__PROBLEM TO WORK ON__. Reproduce the lines starting at the one containing "You are a computer-use" and running through the end of the lines below, leaving out any pictures.

__Pointing data for screenshots__.
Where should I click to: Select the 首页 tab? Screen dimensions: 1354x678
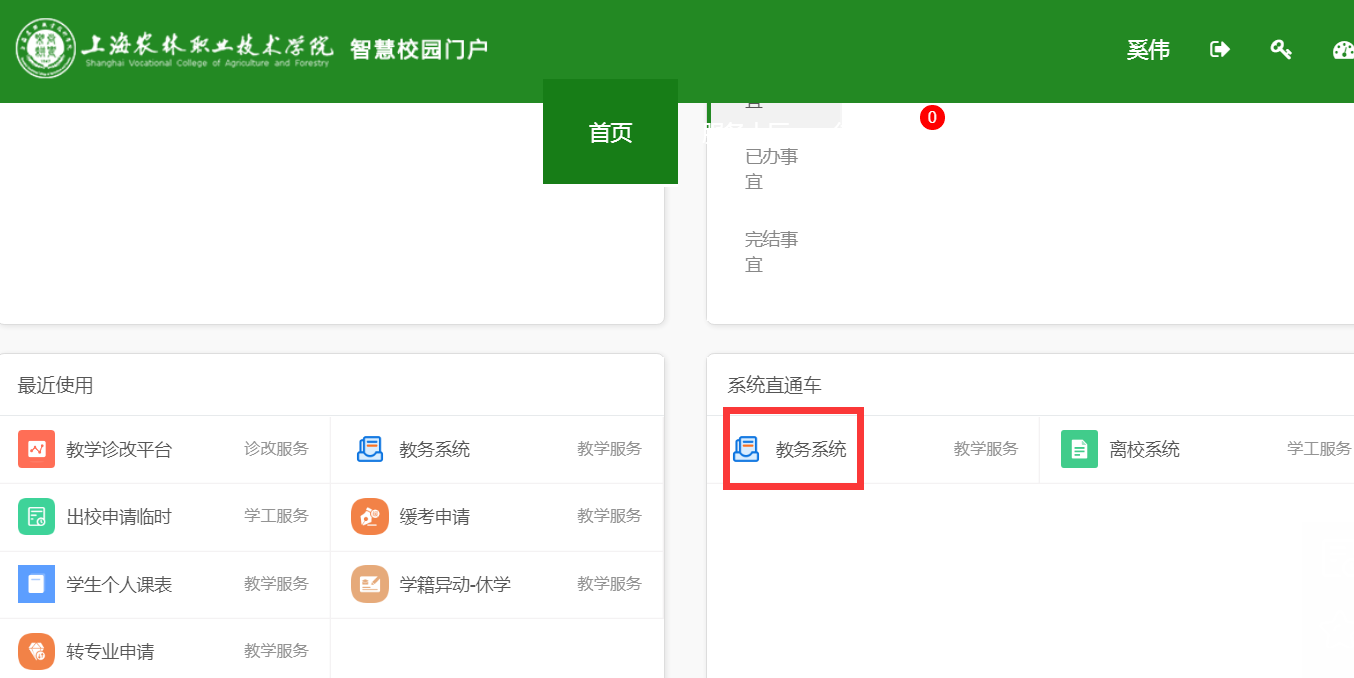tap(610, 132)

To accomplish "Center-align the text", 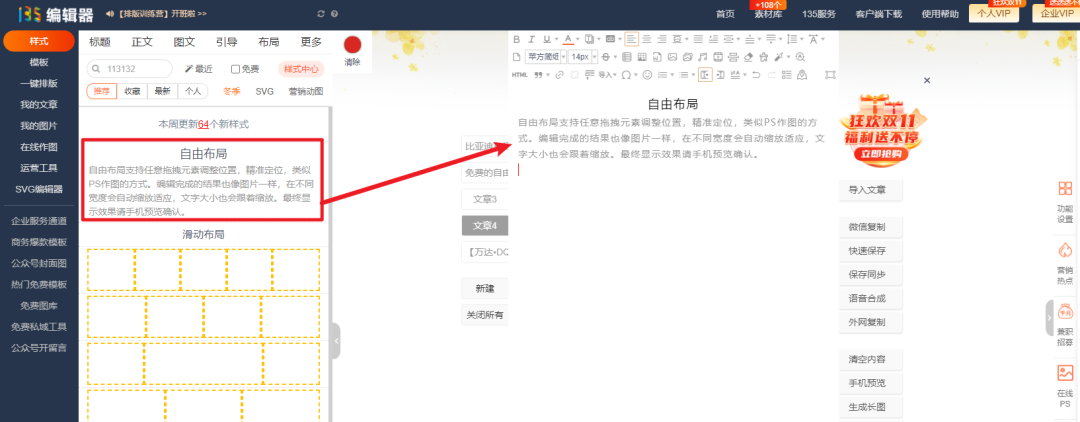I will point(648,40).
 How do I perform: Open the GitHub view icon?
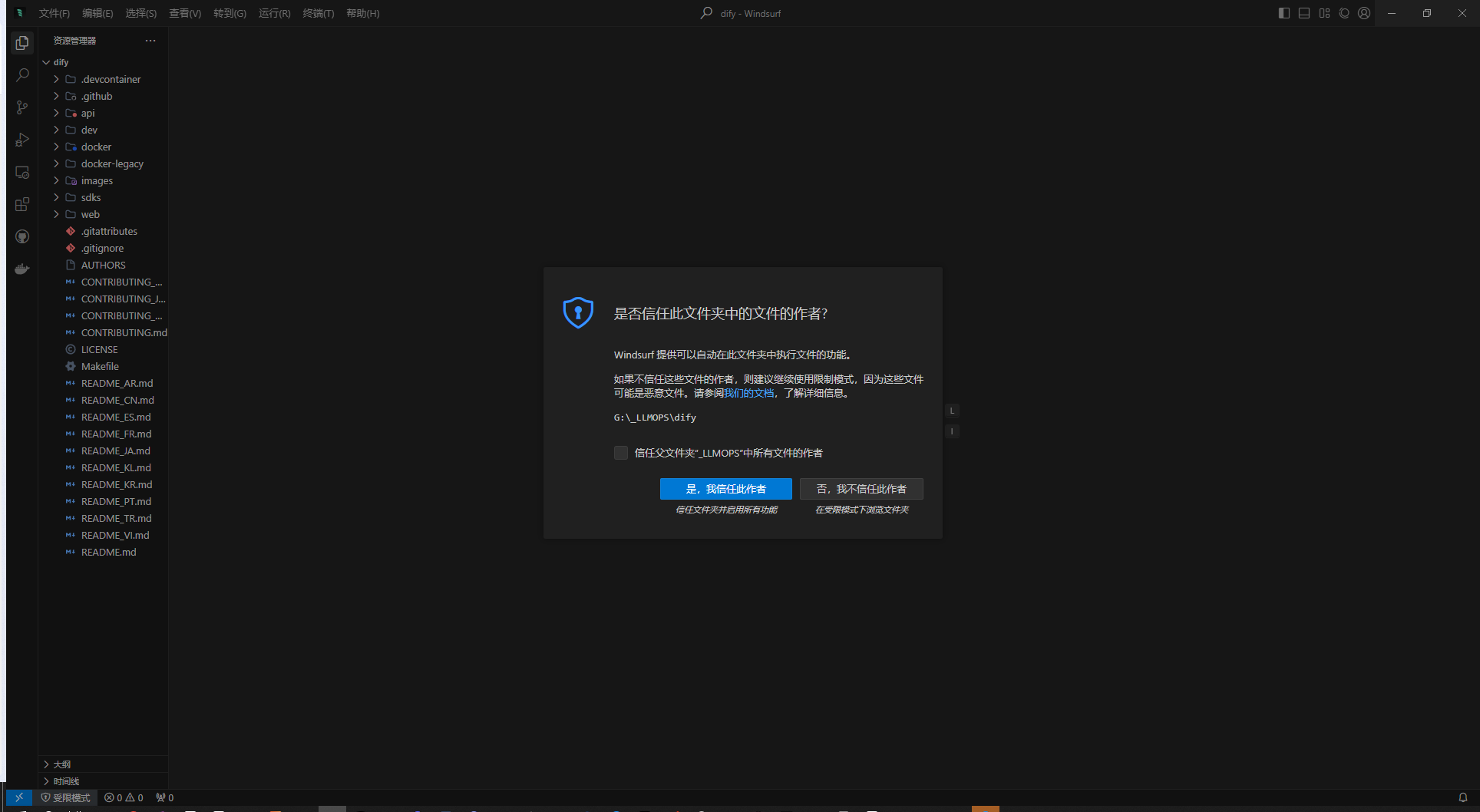click(22, 236)
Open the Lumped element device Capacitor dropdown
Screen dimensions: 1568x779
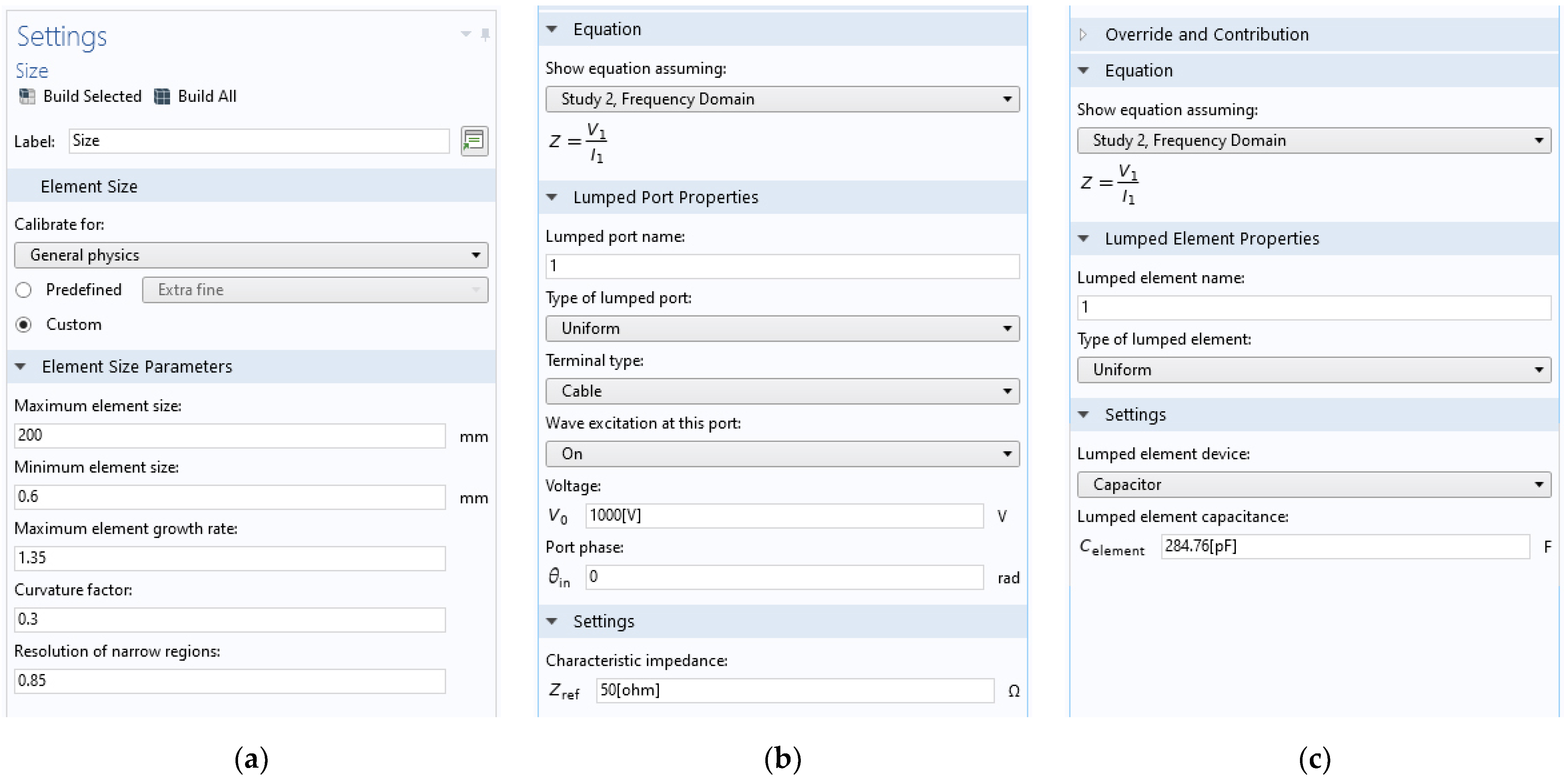[x=1313, y=485]
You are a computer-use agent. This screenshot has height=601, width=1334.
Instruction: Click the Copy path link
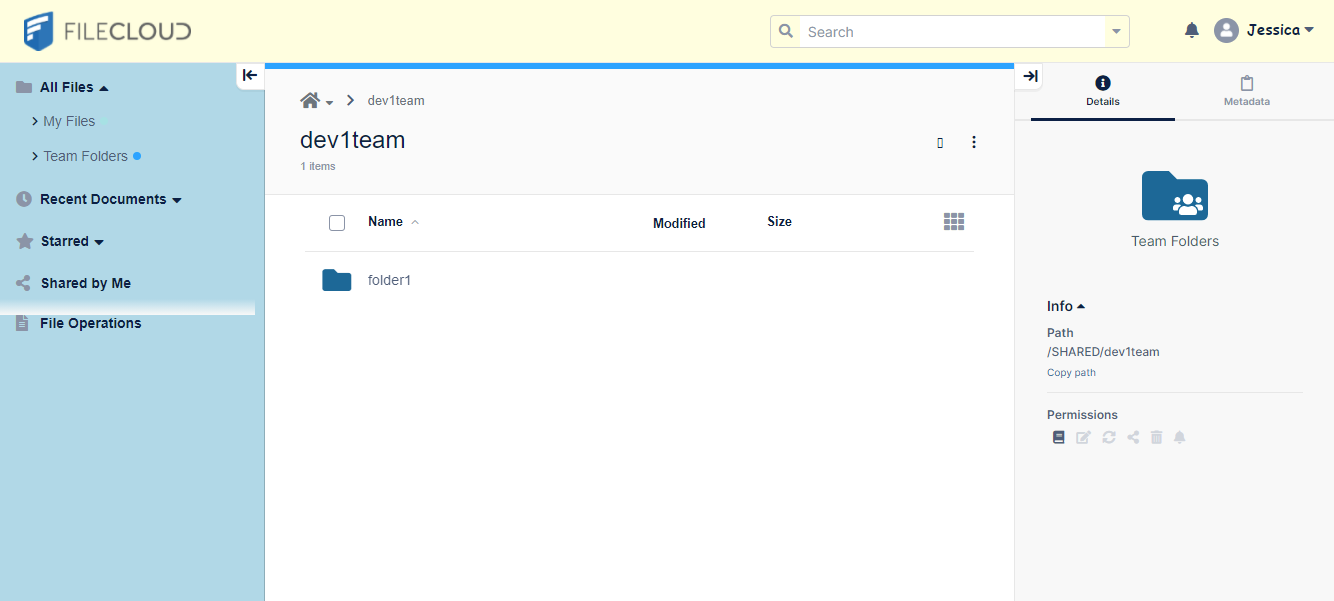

__OUTPUT OF THE EXERCISE__.
You are a computer-use agent. This screenshot has height=601, width=1334.
Instruction: Click the Copy path link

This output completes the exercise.